Operation and other features
Those buying the BDP 7300 shortly after its market release will also receive two free Blu-rays ("Batman Begins" and "I Am Legend"), and the shipping box even contains an HDMI cable - this all-in package means you're ready to get watching straight away. You might be lucky enough to get your hands on one of these examples - keep an eye out for the special sticker on the box.
Once we'd unpacked, the fun just kept on coming: The menu's design is clear and attractive, and the disc drive is extraordinarily fast and quiet - great stuff! No irritating noises crop up during operation, either - the Philips developers have done away with fans altogether.
Practical, but not exactly eye-catching: the remote control.
No Picture Controls:
Sadly, the BDP 7300 offers no picture controls, so expert home-theater fans will probably steer clear. The user can, at least, change the resolution of the HDMI input directly from the remote control using the "HDMI" button - from 576i right up to 1080/24p, it's all possible.
Picture Quality
HDTV:
In the lab, we detected less-than-ideal performance: The Philips deviates slightly from standard values for digital levels and RGB color-encoding. Output in YUV-encoded color also challenges the 7300 - the player cannot display blacker-than-black grayscales. The player and display decide between themselves which color space to use, and allow the user no say in the matter.
In day-to-day use, these shortcomings will only appear to the experienced eye - but they're still not harmless in our opinion. In the digital era, it should be possible to match the levels exactly, and this is something that competing models are only too happy to do.
But that's the end of the Philips weaknesses: The player delivers professional picture quality from both Blu-ray movies and documentaries. Only on one occasion, in one of our particularly challenging test sequences (a slow pan across a woman's face), did slight line-flicker appear. The Philips displays all other scenes with excellent anti-aliasing.
DVD:
In contrast to its BDP 7200 predecessor, the BDP 7300 offers highly competent, automatic film-mode detection for DVDs.
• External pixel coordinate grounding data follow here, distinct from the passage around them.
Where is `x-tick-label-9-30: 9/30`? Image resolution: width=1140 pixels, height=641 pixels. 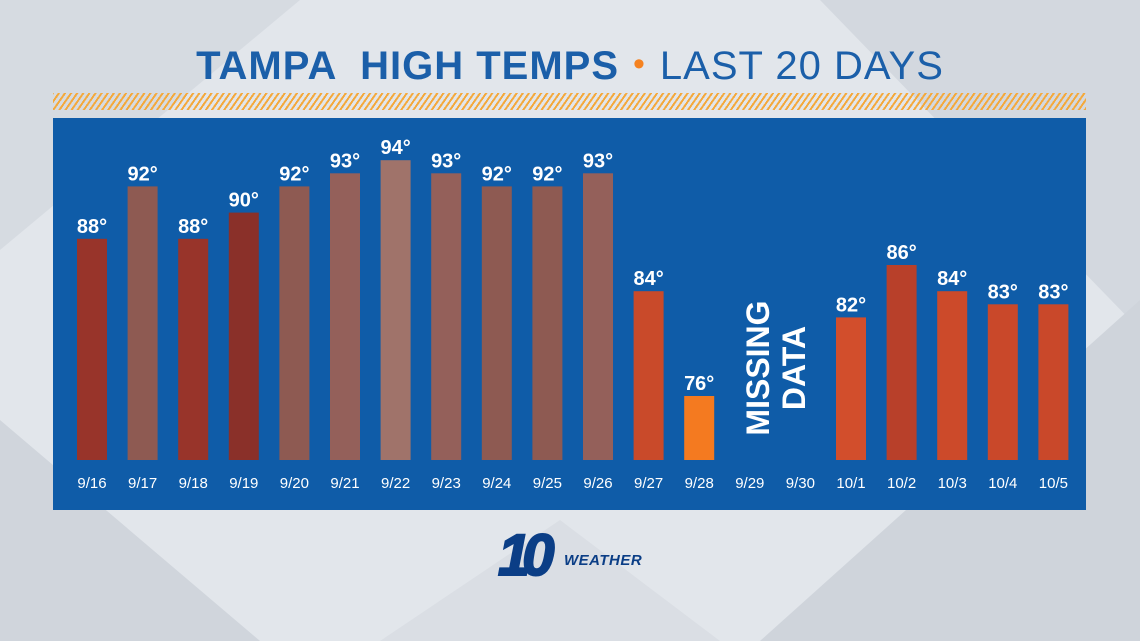 x-tick-label-9-30: 9/30 is located at coordinates (800, 484).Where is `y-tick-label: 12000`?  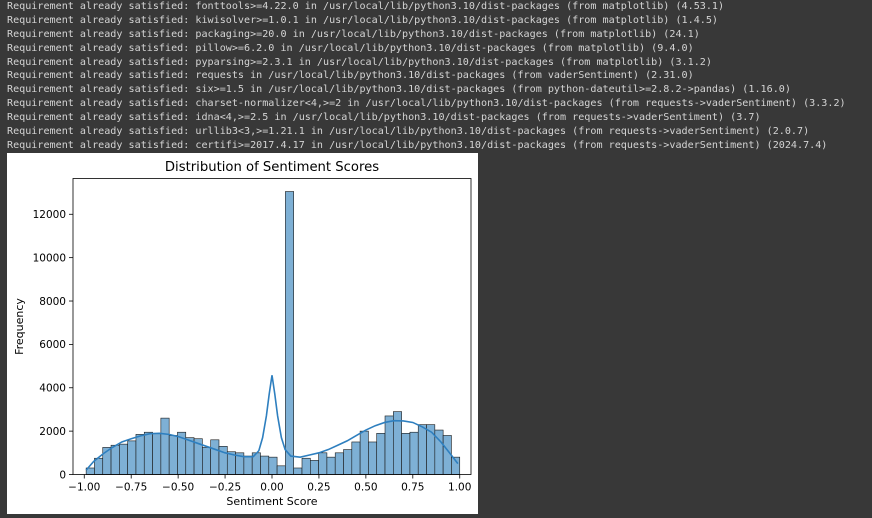 y-tick-label: 12000 is located at coordinates (50, 215).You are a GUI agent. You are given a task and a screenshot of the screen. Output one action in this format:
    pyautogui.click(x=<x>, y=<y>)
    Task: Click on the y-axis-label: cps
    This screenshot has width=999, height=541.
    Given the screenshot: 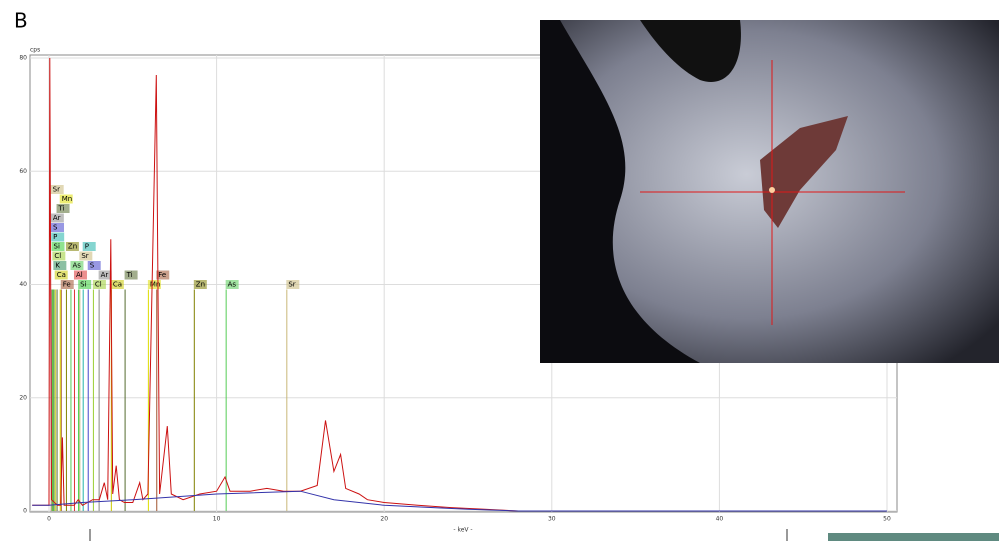 What is the action you would take?
    pyautogui.click(x=35, y=50)
    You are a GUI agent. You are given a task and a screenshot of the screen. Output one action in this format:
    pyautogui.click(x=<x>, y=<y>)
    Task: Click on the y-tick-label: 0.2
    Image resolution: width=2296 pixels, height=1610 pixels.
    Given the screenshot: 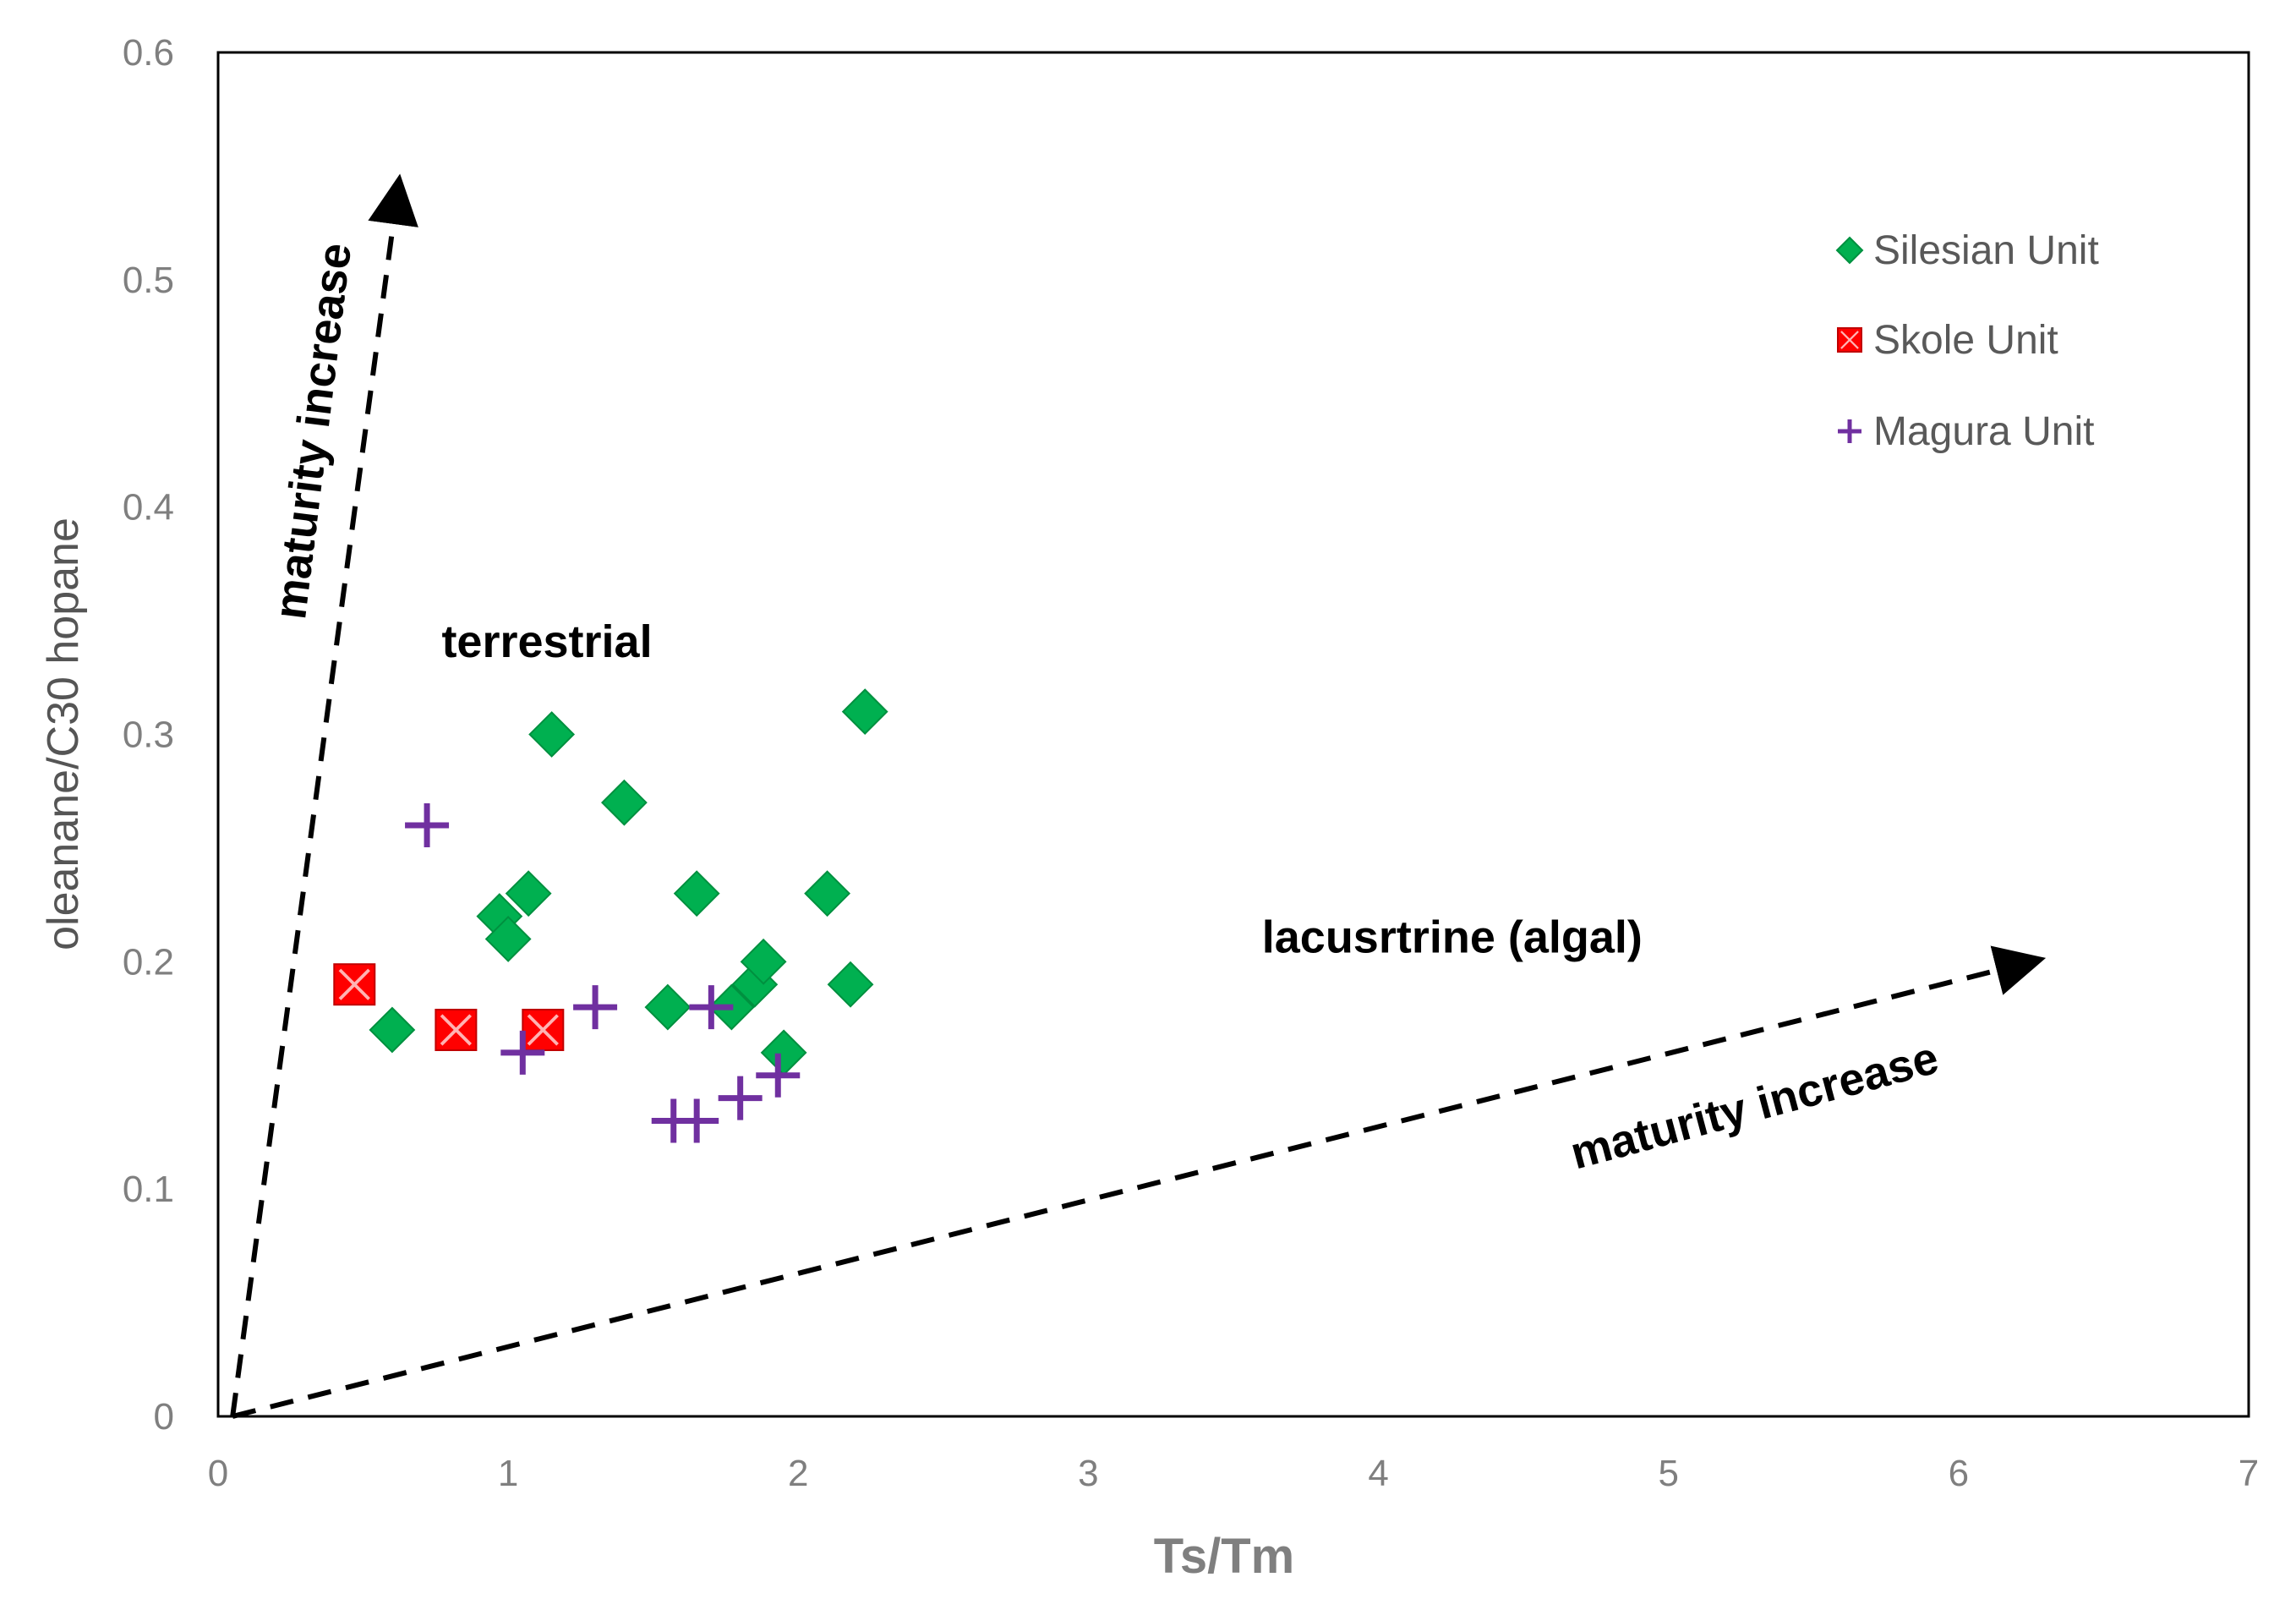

This allows the player to deliver a nigh-on perfect movie picture - only very slow movements trip the video processor up, leading it to produce flicker. This occurs, for example, in a camera pan across the beach in "Six Days Seven Nights", in which the sun-loungers flicker toward the end of the shot. The same behavior could be seen, incidentally, in DVDs that did have a progressive flag - as we observed in "Gladiator". Scaling, sharpness, and color resolution are perfect and leave no room at all for griping.
Sound Quality
The Philips only outputs 5.1 channels of analog multichannel audio; via HDMI, 7.1 digital channels output as a bitstream or as PCM.
If the user sets the "HDMI Audio" mode to "Auto", the Philips will decode all high-definition Dolby and DTS formats internally. Modern receivers can receive a bitstream from the player, older receivers a decoded 7.1-channel PCM signal. Both varieties sound equal in terms of tone and dynamics - the BDP 7300 turns out to be a very balanced player when handling sound.
The Philips analog outputs also offer impressive dynamics - but they omit the two rear-surround channels, producing only 5.1 channels instead. With the live recording of the Pixies song "Debaser" on the "2008 High Definition Audio Demonstration Disc" from DTS, we could barely distinguish the analog output from the DTS-HD Master Audio output via HDMI.